We can talk up the benefits of travel until we're blue in the face, but the truth is that being in the car all day isn't much fun, for kids or adults. Thankfully, we grown-ups have all kinds of deeply philosophical things to ponder while we stare out the window, decades of favorite tunes to jam to, and smartphones for the lucky parent in the passenger seat. But meditating on life and rocking out to their parents' music only lasts a matter of minutes with our kids, and then they need something else. (And they're not getting smartphones anytime soon.)
Here are eight road-trip "musts" that have worked the best for our crew:
They may not have smartphones, but we have a smattering of iPads, Kindles, iPods, etc. that our kids pass around in the car. Yes, it's a total cop-out. Totally don't care. I know some people get all sanctimonious when it comes to kids and electronics in the car, citing their own childhood road trips with no A/C, no seatbelts, and nothing but AM radio to listen to. That's cool, but my feeling is that when you're stuck in the car all day, sanity trumps sanctimony.
I'm actually a big Scrooge when it comes to screen time on a normal day, but on long road trips, I let the kids use electronics to their hearts' content (or until the batteries die, whichever happens first). Our iPads have been our best travel companions, quickly followed by the DVD player. When the DVD player went kaput, I propped up my laptop between the front seats, and that worked just as well for watching movies. On a 10-hour road trip, electronics are a total sanity-saver.

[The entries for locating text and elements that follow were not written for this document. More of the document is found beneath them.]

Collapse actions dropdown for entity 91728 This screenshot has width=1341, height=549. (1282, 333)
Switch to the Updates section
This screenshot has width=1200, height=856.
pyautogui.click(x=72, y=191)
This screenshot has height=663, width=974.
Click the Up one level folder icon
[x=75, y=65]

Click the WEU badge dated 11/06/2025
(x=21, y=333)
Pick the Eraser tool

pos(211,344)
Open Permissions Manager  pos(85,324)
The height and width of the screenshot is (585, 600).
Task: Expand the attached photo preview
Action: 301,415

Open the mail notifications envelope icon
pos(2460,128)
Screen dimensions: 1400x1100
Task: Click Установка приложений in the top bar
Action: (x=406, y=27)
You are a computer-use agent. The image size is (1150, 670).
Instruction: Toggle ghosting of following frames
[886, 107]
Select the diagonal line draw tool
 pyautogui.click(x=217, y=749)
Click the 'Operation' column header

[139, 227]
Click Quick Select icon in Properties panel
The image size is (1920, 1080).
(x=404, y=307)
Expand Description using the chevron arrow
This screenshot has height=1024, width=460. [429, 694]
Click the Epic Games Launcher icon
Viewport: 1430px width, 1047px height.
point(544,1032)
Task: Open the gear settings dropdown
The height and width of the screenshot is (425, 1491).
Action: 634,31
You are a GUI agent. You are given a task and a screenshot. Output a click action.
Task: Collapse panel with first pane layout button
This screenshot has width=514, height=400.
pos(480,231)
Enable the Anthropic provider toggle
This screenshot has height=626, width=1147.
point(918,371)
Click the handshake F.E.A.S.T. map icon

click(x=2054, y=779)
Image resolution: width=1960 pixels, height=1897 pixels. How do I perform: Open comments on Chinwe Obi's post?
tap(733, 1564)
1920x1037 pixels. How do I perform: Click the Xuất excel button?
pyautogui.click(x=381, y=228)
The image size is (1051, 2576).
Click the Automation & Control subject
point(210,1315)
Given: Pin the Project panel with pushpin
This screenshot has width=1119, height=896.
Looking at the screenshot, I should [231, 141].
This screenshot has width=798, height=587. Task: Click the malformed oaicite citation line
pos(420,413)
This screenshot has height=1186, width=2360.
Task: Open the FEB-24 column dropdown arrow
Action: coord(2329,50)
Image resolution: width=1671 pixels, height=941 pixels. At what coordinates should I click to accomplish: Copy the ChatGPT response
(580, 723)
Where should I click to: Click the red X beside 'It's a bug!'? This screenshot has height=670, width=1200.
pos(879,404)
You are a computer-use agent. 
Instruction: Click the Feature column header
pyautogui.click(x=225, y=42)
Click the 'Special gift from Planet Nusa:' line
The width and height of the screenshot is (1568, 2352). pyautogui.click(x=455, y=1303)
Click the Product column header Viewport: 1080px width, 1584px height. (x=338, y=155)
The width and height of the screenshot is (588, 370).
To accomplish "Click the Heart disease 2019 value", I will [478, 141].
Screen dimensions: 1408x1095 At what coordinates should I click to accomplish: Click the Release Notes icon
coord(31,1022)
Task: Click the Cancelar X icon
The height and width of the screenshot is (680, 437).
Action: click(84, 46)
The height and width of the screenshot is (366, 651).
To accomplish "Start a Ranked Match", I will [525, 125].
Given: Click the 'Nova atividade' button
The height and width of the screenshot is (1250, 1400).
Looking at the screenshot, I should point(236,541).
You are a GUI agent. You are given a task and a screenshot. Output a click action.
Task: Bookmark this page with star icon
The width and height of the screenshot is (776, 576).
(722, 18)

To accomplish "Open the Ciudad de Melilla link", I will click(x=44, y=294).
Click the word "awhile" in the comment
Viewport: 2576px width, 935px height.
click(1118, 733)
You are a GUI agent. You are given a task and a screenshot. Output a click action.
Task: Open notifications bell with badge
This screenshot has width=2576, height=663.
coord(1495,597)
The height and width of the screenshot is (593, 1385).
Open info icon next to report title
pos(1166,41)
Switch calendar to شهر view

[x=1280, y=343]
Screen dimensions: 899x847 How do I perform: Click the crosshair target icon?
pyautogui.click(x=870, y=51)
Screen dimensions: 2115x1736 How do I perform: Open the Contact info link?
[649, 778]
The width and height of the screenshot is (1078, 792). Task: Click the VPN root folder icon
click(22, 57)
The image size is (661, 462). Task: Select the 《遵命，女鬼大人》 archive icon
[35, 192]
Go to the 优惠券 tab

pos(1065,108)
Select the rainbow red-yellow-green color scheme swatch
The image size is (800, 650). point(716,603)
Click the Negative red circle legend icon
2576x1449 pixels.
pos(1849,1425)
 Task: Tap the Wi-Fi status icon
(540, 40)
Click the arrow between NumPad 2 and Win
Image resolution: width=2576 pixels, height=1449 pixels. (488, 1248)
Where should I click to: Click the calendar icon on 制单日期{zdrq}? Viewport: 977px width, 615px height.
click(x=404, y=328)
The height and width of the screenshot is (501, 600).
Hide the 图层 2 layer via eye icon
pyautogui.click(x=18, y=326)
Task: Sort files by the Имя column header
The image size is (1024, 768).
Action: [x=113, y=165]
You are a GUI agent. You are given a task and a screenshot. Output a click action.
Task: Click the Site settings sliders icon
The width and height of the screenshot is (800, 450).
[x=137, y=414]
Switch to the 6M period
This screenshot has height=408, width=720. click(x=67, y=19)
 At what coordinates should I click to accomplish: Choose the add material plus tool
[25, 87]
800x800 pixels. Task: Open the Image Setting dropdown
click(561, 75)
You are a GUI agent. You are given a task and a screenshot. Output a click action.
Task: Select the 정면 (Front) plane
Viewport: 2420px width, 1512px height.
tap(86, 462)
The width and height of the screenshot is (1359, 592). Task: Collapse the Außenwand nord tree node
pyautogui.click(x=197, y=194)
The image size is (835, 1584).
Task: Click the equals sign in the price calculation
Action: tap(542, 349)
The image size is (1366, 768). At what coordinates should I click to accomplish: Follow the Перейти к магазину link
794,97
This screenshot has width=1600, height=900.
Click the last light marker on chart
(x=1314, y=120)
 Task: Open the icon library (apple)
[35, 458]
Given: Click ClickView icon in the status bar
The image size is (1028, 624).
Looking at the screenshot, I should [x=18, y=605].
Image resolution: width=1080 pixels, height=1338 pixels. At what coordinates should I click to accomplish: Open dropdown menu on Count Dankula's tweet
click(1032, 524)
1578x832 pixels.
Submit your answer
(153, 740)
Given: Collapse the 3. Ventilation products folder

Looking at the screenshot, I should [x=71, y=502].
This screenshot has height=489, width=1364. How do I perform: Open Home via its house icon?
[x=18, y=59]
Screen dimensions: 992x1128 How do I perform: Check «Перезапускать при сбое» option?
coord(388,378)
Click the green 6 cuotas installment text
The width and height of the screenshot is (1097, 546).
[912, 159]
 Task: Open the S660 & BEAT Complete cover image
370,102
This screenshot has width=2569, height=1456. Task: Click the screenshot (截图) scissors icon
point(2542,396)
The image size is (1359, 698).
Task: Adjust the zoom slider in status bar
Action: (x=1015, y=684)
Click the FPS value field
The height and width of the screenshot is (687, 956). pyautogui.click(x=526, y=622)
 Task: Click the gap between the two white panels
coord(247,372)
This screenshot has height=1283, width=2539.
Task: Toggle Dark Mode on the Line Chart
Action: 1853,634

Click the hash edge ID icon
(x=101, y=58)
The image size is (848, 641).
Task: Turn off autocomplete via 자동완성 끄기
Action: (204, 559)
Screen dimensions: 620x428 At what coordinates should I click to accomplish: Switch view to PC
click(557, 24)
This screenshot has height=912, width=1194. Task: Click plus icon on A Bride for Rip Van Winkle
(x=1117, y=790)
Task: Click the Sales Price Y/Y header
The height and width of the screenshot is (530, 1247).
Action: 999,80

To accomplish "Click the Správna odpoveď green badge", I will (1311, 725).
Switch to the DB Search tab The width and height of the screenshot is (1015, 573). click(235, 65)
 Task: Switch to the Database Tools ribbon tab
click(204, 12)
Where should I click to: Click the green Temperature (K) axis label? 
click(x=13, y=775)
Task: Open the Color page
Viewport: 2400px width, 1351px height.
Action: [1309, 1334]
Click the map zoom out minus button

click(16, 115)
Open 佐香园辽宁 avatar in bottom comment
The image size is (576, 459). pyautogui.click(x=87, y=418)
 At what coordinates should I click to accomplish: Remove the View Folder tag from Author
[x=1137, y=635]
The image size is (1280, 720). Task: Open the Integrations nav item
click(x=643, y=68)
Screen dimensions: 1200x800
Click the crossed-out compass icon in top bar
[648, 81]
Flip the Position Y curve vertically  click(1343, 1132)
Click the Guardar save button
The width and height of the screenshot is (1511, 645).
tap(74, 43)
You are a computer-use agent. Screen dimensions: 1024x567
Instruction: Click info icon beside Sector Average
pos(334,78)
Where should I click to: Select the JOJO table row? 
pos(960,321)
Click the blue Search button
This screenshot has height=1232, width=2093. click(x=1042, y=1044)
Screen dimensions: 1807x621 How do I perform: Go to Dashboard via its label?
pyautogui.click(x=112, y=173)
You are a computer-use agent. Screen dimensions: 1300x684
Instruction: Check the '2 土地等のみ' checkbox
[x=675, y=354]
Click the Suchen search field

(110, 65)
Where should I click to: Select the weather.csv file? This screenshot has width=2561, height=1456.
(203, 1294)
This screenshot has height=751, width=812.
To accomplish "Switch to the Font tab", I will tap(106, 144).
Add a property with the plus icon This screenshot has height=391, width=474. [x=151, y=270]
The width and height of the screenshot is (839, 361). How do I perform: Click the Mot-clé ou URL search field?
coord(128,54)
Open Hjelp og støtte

If you have a kid who loves to read and can read in the car without getting carsick, count your lucky stars and pile up the books. We don't have any of those kids. I can't read for very long in the car, either. Thankfully, before we left on our trip, a friend bought us a subscription to Audible. We get one free audiobook download a month, and can purchase others for reasonable prices. Awesome.
However, for the next stint of long travels we do, I will figure out a way to have each kid listen to his or her own audiobook with headphones. While the idea of listening to a book all together sounds great on paper, the reality is that the road noise is loud enough to make it difficult to hear sometimes, we have three kids of very different ages who enjoy different books, and as soon as someone interrupts the story to ask a question, all hell breaks loose. So audiobooks, definitely yes. Just be aware that you may have to adjust how you use them, depending on your family dynamics.
3. Paper & Pencils
On one of our stops, a friend gave us a bag of car activities, which included some tiny little blank notebooks. I handed one to our 9-year-old, and kept one for myself, and we wrote and passed notes back and forth for a good hour. She's always been a reluctant writer, so it got her writing, we got some bonding in, and the "secret" nature of it kept her interested. Sometimes we wrote questions and answers, and sometimes we wrote a story together, each writing one sentence at a time. Our 4-year-old wanted in on it, too, so I passed him notes with some simple words to read. They loved it. Kids can write notes to each other, too. Nothing but paper and a writing utensil needed. So simple.
(You could save some trees and do the same thing with a dry erase board or something, but half the fun for the kids was unfolding the note. Sorry, trees. I'll plant you a sister to make up for it someday.)